Multi-Tasking

lighthouse tours, windjammer cruises, Maine sailing vacationsI was pawing through some images from last summer and found this one of Eagle I. Lighthouse. Being the keeper of a lighthouse was no easy feat during the 1800s. The pay was minimal, food was not included and the seclusion of some lights meant homeschooling, if a keeper’s family could be together, was a necessity. Many keepers fished, kept gardens, really lucky ones might have a milk cow and basically lived off the land and sea with only a few chances to get provisions like flour and lard.

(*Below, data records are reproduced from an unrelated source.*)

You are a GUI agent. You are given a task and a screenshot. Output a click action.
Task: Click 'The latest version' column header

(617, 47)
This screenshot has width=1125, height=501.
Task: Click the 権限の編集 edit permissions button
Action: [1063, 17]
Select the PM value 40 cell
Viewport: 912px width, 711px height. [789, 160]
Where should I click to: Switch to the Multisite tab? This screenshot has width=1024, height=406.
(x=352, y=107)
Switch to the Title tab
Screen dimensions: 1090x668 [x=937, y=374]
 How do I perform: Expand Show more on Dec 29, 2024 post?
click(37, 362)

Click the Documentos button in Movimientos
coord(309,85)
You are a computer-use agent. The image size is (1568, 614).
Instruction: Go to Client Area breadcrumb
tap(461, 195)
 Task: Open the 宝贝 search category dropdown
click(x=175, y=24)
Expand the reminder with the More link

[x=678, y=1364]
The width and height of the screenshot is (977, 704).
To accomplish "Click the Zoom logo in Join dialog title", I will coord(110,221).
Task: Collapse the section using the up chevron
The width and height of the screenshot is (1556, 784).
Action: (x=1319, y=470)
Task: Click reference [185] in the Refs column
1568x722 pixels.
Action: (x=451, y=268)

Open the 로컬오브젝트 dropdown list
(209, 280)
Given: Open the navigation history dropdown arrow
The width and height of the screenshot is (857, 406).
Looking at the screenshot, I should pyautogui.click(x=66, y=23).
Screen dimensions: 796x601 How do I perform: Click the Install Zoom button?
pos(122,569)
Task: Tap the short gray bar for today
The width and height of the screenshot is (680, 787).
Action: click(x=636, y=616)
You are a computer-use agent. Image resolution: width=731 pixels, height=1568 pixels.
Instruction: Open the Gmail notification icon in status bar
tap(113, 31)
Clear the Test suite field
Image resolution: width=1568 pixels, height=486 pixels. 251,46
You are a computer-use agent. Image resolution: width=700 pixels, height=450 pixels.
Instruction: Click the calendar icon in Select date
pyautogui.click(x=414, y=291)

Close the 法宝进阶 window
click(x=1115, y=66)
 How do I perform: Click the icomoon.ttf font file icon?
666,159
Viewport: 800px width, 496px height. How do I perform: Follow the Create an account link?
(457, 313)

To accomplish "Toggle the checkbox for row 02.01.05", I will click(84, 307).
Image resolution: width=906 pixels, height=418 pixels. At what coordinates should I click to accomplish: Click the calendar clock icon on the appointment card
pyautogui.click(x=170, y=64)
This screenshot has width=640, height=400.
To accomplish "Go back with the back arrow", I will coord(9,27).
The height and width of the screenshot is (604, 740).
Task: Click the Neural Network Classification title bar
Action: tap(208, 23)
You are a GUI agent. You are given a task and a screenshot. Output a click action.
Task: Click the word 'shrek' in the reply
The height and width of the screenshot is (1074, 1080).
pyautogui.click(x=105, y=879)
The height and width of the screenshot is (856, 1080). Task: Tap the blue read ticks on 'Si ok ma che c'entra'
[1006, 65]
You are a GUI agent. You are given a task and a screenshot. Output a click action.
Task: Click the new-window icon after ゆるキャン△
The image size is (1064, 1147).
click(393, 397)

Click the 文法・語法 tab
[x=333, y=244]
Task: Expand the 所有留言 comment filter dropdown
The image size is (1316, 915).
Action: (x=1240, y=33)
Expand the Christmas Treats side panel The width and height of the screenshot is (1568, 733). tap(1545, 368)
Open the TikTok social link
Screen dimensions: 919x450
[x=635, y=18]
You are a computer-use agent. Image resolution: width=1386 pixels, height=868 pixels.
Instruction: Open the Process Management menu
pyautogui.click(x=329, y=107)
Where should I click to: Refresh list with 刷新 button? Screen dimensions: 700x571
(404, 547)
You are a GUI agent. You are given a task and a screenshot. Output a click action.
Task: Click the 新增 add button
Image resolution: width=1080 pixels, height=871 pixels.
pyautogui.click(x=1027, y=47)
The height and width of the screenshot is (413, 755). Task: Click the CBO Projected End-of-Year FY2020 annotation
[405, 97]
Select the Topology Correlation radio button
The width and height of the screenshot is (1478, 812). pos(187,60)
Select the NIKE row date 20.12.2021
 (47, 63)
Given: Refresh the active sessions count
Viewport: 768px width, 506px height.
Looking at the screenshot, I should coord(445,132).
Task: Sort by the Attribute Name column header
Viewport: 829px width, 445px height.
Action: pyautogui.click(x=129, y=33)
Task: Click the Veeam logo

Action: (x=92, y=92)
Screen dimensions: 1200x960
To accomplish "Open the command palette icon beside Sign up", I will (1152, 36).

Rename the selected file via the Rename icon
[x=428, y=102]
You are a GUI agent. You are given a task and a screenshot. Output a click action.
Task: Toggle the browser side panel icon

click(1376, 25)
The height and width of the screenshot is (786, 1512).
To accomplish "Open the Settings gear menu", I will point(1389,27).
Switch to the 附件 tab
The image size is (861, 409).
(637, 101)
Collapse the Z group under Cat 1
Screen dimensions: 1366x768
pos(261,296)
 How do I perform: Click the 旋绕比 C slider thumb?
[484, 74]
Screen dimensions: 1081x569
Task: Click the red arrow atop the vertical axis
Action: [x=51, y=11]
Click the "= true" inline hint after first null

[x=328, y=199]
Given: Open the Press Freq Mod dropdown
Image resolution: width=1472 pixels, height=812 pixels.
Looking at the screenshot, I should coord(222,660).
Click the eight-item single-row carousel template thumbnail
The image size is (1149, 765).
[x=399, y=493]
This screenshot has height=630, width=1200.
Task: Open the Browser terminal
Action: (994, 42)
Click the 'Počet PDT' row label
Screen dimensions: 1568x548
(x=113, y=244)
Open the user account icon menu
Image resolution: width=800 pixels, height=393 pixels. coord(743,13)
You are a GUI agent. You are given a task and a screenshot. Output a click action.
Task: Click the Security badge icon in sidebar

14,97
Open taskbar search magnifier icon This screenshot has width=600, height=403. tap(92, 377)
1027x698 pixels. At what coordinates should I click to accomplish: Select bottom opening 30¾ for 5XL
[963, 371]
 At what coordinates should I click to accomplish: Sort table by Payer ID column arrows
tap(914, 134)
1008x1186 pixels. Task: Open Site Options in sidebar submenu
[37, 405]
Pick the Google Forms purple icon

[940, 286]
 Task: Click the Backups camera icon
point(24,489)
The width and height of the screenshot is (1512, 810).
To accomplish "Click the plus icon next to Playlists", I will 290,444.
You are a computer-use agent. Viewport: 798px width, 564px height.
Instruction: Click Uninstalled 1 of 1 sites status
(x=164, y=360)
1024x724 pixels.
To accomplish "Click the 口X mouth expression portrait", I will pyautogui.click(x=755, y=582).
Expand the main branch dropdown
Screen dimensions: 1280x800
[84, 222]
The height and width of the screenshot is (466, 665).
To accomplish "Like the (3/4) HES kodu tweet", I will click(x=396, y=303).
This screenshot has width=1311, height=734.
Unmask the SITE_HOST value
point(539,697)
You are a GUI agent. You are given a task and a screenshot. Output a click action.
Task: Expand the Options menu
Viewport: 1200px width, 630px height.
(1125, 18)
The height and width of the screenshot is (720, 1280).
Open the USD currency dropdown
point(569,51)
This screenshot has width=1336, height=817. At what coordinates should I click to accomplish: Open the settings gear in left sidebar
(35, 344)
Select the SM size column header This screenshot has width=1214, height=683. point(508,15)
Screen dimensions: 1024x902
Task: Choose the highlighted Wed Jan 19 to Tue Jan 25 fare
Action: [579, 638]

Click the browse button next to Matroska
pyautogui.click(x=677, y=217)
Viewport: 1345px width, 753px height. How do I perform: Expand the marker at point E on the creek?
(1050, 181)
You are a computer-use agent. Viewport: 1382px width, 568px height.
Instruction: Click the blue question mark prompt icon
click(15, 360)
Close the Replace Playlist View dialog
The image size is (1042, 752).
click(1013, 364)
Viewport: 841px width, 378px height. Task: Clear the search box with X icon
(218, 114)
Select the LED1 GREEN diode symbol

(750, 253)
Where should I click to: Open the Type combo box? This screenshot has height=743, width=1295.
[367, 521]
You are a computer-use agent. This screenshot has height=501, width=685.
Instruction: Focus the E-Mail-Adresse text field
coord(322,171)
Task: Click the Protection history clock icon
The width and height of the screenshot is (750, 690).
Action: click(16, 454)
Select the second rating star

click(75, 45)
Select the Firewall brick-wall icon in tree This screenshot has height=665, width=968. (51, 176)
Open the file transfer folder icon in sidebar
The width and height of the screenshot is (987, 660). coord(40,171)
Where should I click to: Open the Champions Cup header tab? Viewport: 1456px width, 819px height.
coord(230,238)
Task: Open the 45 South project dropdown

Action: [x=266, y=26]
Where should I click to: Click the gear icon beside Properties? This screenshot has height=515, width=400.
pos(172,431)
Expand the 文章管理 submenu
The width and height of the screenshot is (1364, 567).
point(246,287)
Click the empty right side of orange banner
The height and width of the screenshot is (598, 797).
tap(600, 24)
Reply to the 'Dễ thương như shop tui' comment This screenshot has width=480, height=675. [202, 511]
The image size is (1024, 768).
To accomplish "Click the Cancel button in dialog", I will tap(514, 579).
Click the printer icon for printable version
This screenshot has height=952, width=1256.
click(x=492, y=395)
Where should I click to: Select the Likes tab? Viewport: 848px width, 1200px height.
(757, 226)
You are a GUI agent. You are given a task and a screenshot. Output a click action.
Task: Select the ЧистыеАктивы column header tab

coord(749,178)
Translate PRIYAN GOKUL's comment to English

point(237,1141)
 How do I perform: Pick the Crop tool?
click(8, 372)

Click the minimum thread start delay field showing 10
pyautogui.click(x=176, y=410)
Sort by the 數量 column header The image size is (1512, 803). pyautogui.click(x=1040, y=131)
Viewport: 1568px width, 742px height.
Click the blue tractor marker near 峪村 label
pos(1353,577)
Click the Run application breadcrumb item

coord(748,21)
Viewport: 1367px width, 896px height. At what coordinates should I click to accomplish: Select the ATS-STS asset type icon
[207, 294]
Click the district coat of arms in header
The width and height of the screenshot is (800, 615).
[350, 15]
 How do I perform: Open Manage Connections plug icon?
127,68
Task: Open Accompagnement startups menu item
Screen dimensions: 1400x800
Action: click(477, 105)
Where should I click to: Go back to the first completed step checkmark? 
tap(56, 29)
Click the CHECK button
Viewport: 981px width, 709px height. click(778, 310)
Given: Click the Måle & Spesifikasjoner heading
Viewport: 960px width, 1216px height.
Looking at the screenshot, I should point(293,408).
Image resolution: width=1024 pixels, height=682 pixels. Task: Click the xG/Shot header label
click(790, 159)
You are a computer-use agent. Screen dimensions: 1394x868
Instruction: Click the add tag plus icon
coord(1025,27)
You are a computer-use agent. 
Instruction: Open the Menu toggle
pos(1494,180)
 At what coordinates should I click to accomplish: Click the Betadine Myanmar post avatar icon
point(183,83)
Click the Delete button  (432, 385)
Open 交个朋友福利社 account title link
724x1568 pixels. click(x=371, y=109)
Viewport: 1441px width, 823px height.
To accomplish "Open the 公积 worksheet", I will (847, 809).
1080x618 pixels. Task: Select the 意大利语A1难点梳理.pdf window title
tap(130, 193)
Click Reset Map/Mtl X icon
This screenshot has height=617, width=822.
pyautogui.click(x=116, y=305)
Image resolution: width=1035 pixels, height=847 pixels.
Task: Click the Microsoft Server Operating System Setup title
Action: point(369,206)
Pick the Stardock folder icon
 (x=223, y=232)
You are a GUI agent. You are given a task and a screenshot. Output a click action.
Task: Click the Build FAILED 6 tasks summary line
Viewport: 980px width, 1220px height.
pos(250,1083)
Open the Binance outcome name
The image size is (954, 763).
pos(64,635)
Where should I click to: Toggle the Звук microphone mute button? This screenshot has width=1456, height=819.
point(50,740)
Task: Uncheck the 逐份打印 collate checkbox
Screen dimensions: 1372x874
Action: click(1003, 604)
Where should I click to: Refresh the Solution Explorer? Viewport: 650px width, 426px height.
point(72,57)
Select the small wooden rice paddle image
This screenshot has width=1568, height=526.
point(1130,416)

That a few keepers, like Howard Ball at the Eagle I lighthouse, managed all of this and also acted as Audubon wardens is admirable to say the least.

First lit in 1838 with oil lamps and reflectors this light happens to be atop a large cliff (80’+/-) and lies at a tight little passage where Isle Au Haut Bay meets East Penobscot Bay. The tidal current really hums between Eagle and the largely inaccessible Hardhead I. It wasn’t until 1858 that a fourth order Fresnel lens was installed in the lantern atop the rubble stone tower. Today the light flashes white every 4 seconds with a luminous range of 9 miles.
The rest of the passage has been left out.